*** Dataset content
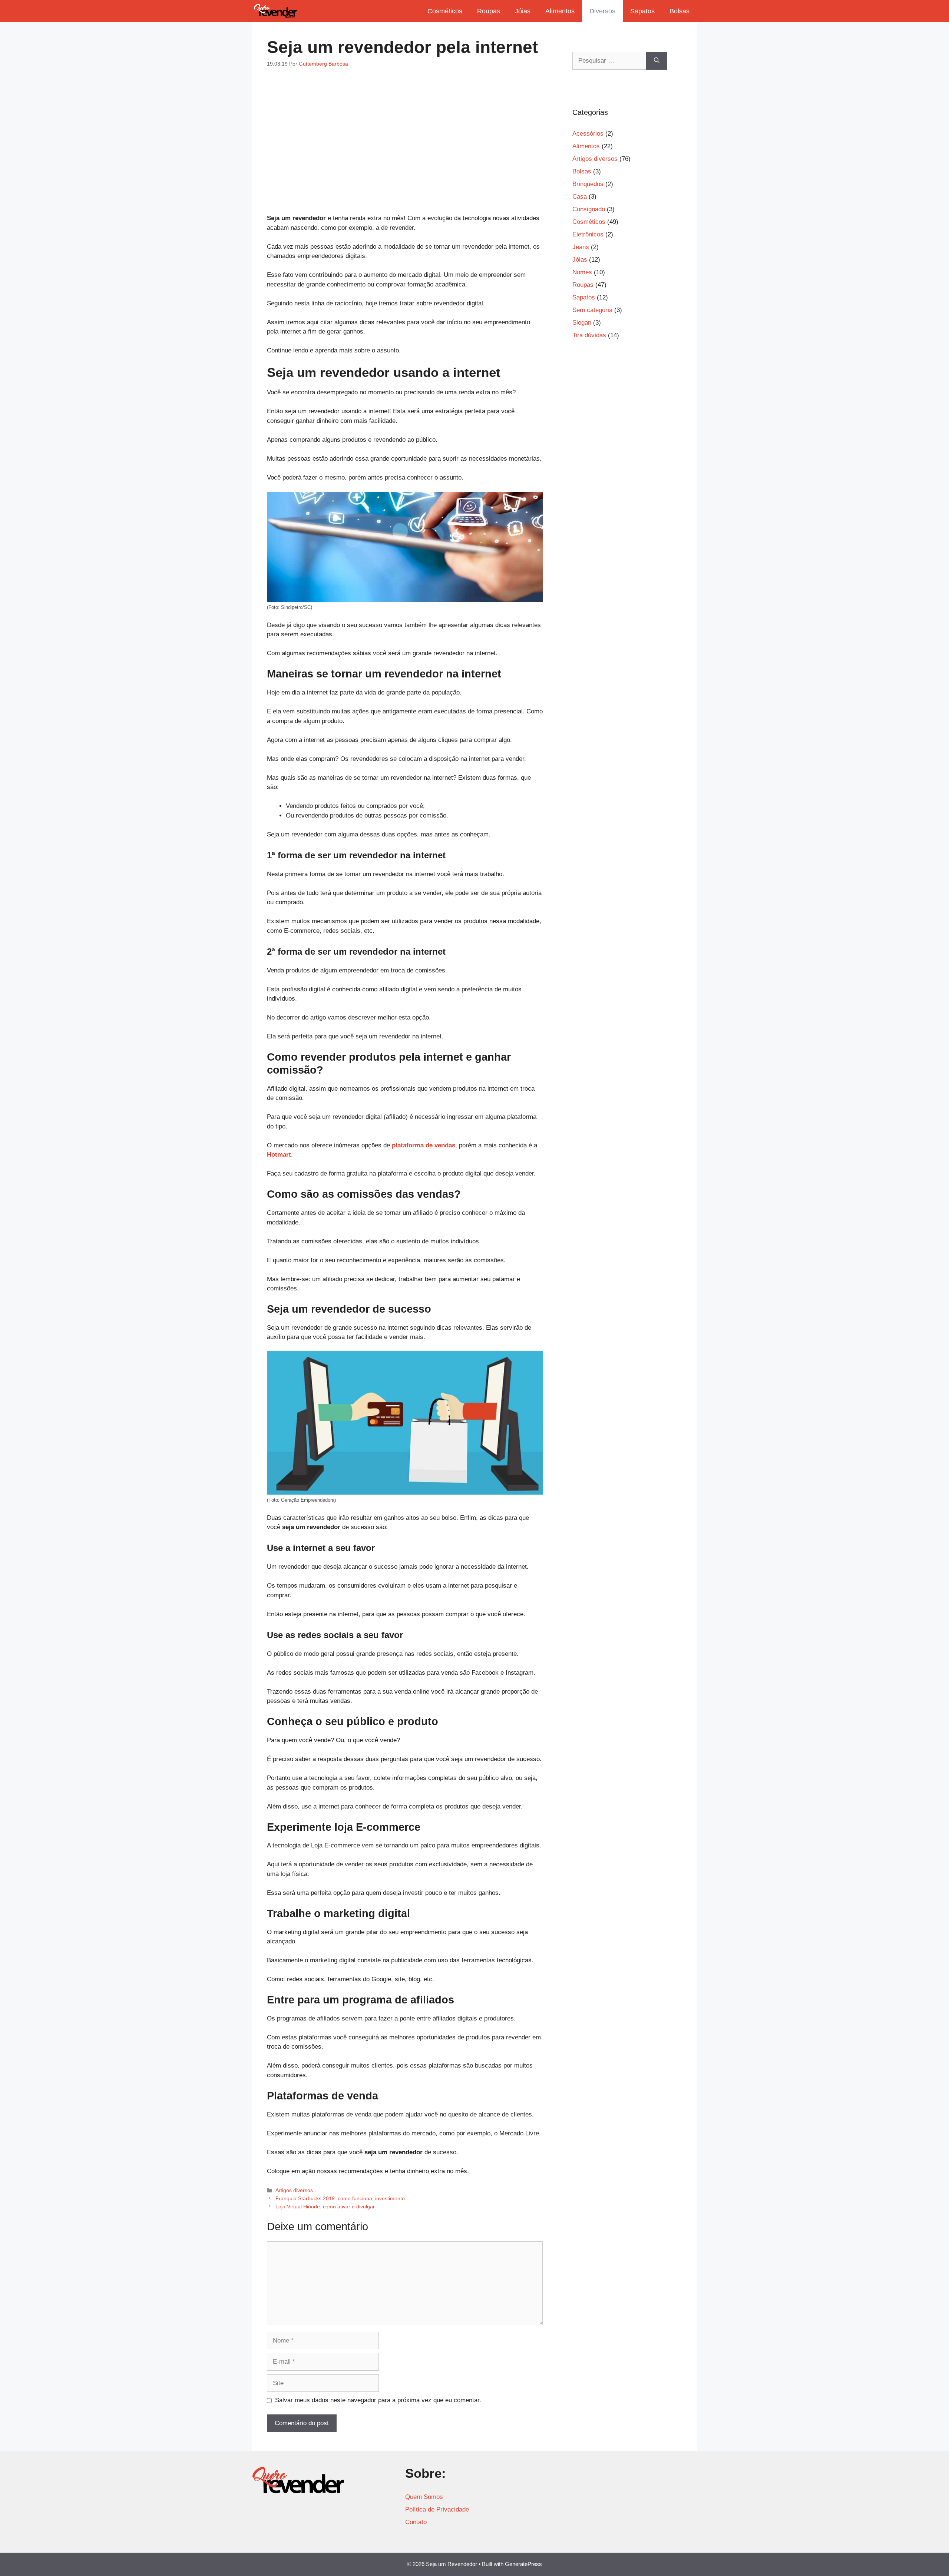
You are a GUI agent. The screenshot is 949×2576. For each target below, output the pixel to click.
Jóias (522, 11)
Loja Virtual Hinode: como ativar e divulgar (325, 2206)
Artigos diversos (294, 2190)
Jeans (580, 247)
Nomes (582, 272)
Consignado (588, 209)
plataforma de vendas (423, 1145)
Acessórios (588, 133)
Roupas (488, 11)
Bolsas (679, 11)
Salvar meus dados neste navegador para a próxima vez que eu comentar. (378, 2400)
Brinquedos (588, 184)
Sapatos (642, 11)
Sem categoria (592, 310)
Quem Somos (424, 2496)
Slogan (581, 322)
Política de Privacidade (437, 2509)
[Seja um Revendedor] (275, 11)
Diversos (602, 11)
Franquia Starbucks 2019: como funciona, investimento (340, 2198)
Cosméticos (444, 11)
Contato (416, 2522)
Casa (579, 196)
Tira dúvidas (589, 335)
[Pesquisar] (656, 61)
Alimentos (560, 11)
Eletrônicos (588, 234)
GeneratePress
******
→ What the task asks
For this exercise, find all lines in the records containing the word "como" and copy them.

→ Written reply
Loja Virtual Hinode: como ativar e divulgar (325, 2206)
Franquia Starbucks 2019: como funciona, investimento (340, 2198)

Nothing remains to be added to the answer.